**ACTIONS TO TAKE:**
a – Name every person who appears by name in the book review.
b – Carry on the book review from its final sentence.

**QUOTED PASSAGE:**
┌────────

What’s with the hostility?

“He looks me straight in the eye and lands what he must think is the harshest insult of all: ‘You’ll never be president!’

Neither will you.

“Thankfully, I bite my tongue before the words are out.”

Tur then writes that she meets the campaign manager after it, and her description of Corey Lewandowski is one of many examples of her bias against Trump and his team.

“A small, skinny man with a buzz cut is walking over.

“I offer my hand. He shakes it, quickly.

“‘Mr. Trump is very upset,’ he says in a high-pitched voice. I try to make sense of him.

How much do I need to care about this guy?

“He looks like a sad salesman wearing his father’s suit. He fidgets. He bites his nails. His eyes dart. They don’t settle on me. He tells me I am unprofessional.

This is Trump’s campaign manager? Did I hear Hope correctly? Why haven’t I heard his name?

“I smile and try to diffuse the tension. We should get a drink, I tell him. It would be great to hear what the campaign strategy is. (It’s what you do, friends who’ve covered campaigns tell me. ‘Drink to befriend.’) I’m still unclear on his job but I take his number and put it in my phone: ‘Corey Lewandowski –  Campaign Manager??'”

A problem with this book is the voice is contradictory. On the one hand, she’s taking on Trump, tough as nails, but then she turns on a dime into little old me, in awe of her NBC colleagues.

Here, Tur writes about another interview with Trump and then going on with Chuck Todd, “So when Trump blitzes, I sidestep. When he mocks, I smile. And when he gets angry, I assume he’ll cool off. I get it: He’s TV. This is his soundstage. I’m a part of his act.

“I try to make small talk at the end of the interview, but Trump shrugs and then complains to my crew: ‘It’s too bad that she only mentions the negatives. You don’t want to mention all the positives.’

“‘Wait!’ I say. I tell him I have one more question.

“He demands to know what the question is before he’ll agree.

└────────

**PROVIDED MATERIAL:**
┌────────

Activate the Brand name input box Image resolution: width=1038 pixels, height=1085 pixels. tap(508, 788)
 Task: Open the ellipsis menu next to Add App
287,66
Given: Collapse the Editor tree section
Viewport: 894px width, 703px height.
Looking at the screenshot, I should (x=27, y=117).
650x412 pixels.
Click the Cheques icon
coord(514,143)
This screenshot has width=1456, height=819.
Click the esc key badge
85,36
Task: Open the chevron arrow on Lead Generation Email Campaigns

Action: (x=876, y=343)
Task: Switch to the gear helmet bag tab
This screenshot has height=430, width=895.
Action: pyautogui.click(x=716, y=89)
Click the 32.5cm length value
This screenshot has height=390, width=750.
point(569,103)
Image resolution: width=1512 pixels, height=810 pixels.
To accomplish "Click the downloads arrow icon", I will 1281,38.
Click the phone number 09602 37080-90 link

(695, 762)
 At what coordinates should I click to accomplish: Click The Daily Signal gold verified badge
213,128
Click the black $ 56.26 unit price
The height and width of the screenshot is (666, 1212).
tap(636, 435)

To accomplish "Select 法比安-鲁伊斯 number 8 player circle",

└────────

**EXPECTED ANSWERS:**
a – Tur, Trump, Corey Lewandowski, Hope, Chuck Todd

b –
“I want to know why you think voters like you so much,’ I say, ‘and why you’re getting such big crowds.’

“‘That question I can handle,’ he says to the crew’s laughter. He puts his mic back on. ‘Because I tell the truth.’ Jeb and Hillary,’ he adds, ‘will never take us to the promised land.’

“I’m on TV again, this time live. I’m reacting with Chuck Todd. Intimidating. Chuck is the moderator of Meet the Press, the most notable and storied public affairs show in history, and Chuck is talking to me the least notable and storied political journalist at NBC.”

Tur writes of Andrea Mitchell getting to report on Trump’s travel ban in 2015 instead of her, “Walking along the gangplank to the warship, I call Nightly News. In the craziness, I hadn’t had time to check in. But it doesn’t matter. They don’t want me in the broadcast that night. Apparently, Andrea Mitchell is going to handle the spot from Washington. She has the foreign policy chops, after all, and I’m just the asshole at the venue who’s been following this guy for six goddamn months.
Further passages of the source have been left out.